YOUR TASK
In the records below, find the line that contains "Instruction: Click 'hace" and the line that contains "The image size is (285, 161).". Set down exactly those lines and every line between them, and nothing more.

########

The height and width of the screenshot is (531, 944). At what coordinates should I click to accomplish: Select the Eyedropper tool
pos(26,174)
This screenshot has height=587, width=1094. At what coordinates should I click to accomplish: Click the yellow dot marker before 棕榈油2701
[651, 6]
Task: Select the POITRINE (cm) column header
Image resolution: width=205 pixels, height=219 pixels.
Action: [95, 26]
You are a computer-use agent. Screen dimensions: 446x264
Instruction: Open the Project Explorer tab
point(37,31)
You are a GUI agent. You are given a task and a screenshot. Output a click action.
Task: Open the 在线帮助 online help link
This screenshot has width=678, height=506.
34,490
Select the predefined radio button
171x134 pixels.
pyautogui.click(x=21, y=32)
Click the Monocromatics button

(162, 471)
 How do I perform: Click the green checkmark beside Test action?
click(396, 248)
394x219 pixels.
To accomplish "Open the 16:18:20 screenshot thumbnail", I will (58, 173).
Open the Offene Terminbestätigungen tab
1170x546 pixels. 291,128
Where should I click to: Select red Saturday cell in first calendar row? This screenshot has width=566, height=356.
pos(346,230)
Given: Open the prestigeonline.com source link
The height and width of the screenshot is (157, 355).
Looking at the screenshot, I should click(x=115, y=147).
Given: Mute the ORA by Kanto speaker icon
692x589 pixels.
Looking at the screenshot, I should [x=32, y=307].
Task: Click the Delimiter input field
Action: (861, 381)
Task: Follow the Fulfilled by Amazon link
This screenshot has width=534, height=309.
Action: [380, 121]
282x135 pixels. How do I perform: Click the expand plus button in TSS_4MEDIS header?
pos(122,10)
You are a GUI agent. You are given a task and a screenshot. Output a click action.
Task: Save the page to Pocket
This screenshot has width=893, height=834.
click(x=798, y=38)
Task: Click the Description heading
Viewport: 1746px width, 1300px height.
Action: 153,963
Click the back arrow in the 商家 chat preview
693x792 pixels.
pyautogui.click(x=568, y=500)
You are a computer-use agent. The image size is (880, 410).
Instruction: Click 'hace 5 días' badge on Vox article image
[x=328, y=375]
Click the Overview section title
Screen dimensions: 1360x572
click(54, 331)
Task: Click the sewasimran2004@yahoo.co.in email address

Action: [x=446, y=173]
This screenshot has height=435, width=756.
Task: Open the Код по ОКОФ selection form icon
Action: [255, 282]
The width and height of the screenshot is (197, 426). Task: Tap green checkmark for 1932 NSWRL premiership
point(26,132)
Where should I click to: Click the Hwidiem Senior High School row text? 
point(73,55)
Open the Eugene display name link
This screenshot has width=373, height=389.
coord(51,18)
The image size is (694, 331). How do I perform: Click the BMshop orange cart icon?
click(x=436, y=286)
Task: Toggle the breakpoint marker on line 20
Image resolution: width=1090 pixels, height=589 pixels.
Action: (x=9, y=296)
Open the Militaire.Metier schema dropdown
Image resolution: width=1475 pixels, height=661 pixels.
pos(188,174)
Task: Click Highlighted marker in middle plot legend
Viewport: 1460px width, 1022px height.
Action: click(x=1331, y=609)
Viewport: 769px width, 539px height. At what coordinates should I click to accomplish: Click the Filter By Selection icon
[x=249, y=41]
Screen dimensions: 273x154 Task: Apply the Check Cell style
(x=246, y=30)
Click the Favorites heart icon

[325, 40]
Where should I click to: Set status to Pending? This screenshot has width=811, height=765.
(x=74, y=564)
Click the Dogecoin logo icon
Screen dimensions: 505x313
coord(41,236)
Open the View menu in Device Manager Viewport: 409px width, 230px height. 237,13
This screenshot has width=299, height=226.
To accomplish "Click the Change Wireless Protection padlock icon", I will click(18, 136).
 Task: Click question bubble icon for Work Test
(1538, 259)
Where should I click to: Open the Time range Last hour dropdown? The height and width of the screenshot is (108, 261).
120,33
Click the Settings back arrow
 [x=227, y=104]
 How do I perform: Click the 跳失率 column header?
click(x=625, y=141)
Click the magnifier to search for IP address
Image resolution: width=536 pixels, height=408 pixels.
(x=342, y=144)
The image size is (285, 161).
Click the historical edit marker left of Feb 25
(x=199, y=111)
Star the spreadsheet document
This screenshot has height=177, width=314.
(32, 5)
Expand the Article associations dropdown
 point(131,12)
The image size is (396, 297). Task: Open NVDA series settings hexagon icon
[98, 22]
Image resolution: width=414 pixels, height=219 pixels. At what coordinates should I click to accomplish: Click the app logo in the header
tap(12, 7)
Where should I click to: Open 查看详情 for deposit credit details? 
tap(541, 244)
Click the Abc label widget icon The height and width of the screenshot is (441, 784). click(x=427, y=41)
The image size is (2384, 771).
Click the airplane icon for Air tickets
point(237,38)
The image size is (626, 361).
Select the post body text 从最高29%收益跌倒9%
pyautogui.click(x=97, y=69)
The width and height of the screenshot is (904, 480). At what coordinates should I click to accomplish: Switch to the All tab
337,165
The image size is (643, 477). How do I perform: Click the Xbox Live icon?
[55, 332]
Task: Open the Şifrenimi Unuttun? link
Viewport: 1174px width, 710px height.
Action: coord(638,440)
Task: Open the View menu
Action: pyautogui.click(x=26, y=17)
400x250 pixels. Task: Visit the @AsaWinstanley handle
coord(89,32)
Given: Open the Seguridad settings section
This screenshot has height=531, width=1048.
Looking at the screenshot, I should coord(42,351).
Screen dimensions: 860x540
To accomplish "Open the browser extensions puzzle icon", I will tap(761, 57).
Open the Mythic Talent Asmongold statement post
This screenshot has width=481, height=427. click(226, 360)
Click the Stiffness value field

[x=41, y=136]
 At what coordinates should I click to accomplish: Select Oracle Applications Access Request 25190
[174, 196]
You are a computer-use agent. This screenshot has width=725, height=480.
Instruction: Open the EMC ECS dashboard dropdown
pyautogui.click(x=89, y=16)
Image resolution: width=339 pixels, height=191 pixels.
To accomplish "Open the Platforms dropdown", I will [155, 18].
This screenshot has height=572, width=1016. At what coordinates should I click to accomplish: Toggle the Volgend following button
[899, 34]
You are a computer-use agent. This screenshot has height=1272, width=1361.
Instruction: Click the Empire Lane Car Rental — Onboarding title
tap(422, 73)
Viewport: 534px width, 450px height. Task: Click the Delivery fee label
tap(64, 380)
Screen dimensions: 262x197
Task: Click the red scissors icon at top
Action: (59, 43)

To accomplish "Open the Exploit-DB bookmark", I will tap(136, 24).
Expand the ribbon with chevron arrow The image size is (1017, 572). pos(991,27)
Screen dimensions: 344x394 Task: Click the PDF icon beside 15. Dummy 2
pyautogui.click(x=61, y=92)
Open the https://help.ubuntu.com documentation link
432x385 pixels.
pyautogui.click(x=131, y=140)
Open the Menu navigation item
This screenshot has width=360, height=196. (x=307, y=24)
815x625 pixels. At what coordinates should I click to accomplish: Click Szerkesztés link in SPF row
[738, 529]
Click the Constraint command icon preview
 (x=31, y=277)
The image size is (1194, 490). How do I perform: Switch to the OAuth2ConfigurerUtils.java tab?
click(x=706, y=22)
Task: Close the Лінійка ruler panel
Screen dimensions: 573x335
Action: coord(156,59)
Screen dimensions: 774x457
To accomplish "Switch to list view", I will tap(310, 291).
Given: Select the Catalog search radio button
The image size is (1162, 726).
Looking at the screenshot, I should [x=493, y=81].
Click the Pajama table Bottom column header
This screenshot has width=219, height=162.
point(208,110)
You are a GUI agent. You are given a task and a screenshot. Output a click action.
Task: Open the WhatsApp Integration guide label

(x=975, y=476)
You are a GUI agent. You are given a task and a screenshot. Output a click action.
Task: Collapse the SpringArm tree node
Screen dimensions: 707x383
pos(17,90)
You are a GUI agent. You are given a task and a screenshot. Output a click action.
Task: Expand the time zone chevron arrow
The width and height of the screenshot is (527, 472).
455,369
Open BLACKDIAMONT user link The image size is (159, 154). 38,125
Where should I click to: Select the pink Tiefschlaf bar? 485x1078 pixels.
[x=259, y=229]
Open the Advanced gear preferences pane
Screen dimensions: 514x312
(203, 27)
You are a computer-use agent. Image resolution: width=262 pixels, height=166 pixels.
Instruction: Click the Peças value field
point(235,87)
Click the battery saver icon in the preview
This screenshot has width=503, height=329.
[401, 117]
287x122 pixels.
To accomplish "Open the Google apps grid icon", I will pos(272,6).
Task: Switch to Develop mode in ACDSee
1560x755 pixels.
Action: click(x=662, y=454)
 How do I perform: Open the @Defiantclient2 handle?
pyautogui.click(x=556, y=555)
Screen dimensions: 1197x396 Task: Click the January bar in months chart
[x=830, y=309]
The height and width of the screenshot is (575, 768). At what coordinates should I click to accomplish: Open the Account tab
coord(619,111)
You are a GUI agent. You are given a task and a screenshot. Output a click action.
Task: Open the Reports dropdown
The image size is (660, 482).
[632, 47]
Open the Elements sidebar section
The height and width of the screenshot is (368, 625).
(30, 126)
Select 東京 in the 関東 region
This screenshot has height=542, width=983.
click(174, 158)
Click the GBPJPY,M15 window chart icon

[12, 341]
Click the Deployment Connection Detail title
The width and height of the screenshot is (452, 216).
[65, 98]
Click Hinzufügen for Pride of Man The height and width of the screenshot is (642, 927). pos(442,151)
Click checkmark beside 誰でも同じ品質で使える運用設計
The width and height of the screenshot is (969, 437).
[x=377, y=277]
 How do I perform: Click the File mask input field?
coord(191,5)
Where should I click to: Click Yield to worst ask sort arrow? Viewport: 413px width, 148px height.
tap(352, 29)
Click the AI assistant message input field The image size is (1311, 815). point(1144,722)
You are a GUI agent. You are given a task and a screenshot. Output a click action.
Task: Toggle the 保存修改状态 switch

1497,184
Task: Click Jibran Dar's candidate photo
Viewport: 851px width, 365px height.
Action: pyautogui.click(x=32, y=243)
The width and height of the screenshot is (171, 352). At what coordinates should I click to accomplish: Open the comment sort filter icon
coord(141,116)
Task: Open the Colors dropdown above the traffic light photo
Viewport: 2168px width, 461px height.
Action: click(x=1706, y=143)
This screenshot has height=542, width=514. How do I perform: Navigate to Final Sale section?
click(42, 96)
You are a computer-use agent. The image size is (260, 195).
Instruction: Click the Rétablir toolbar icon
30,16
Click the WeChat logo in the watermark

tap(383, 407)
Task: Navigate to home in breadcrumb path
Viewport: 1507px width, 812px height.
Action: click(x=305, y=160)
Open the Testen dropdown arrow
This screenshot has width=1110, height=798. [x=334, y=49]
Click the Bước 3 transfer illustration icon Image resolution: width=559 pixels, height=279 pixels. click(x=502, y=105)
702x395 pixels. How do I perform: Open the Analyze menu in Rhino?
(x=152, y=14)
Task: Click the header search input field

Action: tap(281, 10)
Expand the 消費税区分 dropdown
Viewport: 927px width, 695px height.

########

EXERCISE RESPONSE
Instruction: Click 'hace 5 días' badge on Vox article image
[x=328, y=375]
Click the Overview section title
Screen dimensions: 1360x572
click(54, 331)
Task: Click the sewasimran2004@yahoo.co.in email address

Action: [x=446, y=173]
This screenshot has height=435, width=756.
Task: Open the Код по ОКОФ selection form icon
Action: [255, 282]
The width and height of the screenshot is (197, 426). Task: Tap green checkmark for 1932 NSWRL premiership
point(26,132)
Where should I click to: Click the Hwidiem Senior High School row text? 
point(73,55)
Open the Eugene display name link
This screenshot has width=373, height=389.
coord(51,18)
The image size is (694, 331). How do I perform: Click the BMshop orange cart icon?
click(x=436, y=286)
Task: Toggle the breakpoint marker on line 20
Image resolution: width=1090 pixels, height=589 pixels.
Action: (x=9, y=296)
Open the Militaire.Metier schema dropdown
Image resolution: width=1475 pixels, height=661 pixels.
pos(188,174)
Task: Click Highlighted marker in middle plot legend
Viewport: 1460px width, 1022px height.
Action: click(x=1331, y=609)
Viewport: 769px width, 539px height. At what coordinates should I click to accomplish: Click the Filter By Selection icon
[x=249, y=41]
Screen dimensions: 273x154 Task: Apply the Check Cell style
(x=246, y=30)
Click the Favorites heart icon

[325, 40]
Where should I click to: Set status to Pending? This screenshot has width=811, height=765.
(x=74, y=564)
Click the Dogecoin logo icon
Screen dimensions: 505x313
coord(41,236)
Open the View menu in Device Manager Viewport: 409px width, 230px height. 237,13
This screenshot has width=299, height=226.
To accomplish "Click the Change Wireless Protection padlock icon", I will click(18, 136).
 Task: Click question bubble icon for Work Test
(1538, 259)
Where should I click to: Open the Time range Last hour dropdown? The height and width of the screenshot is (108, 261).
120,33
Click the Settings back arrow
 [x=227, y=104]
 How do I perform: Click the 跳失率 column header?
click(x=625, y=141)
Click the magnifier to search for IP address
Image resolution: width=536 pixels, height=408 pixels.
(x=342, y=144)
The image size is (285, 161).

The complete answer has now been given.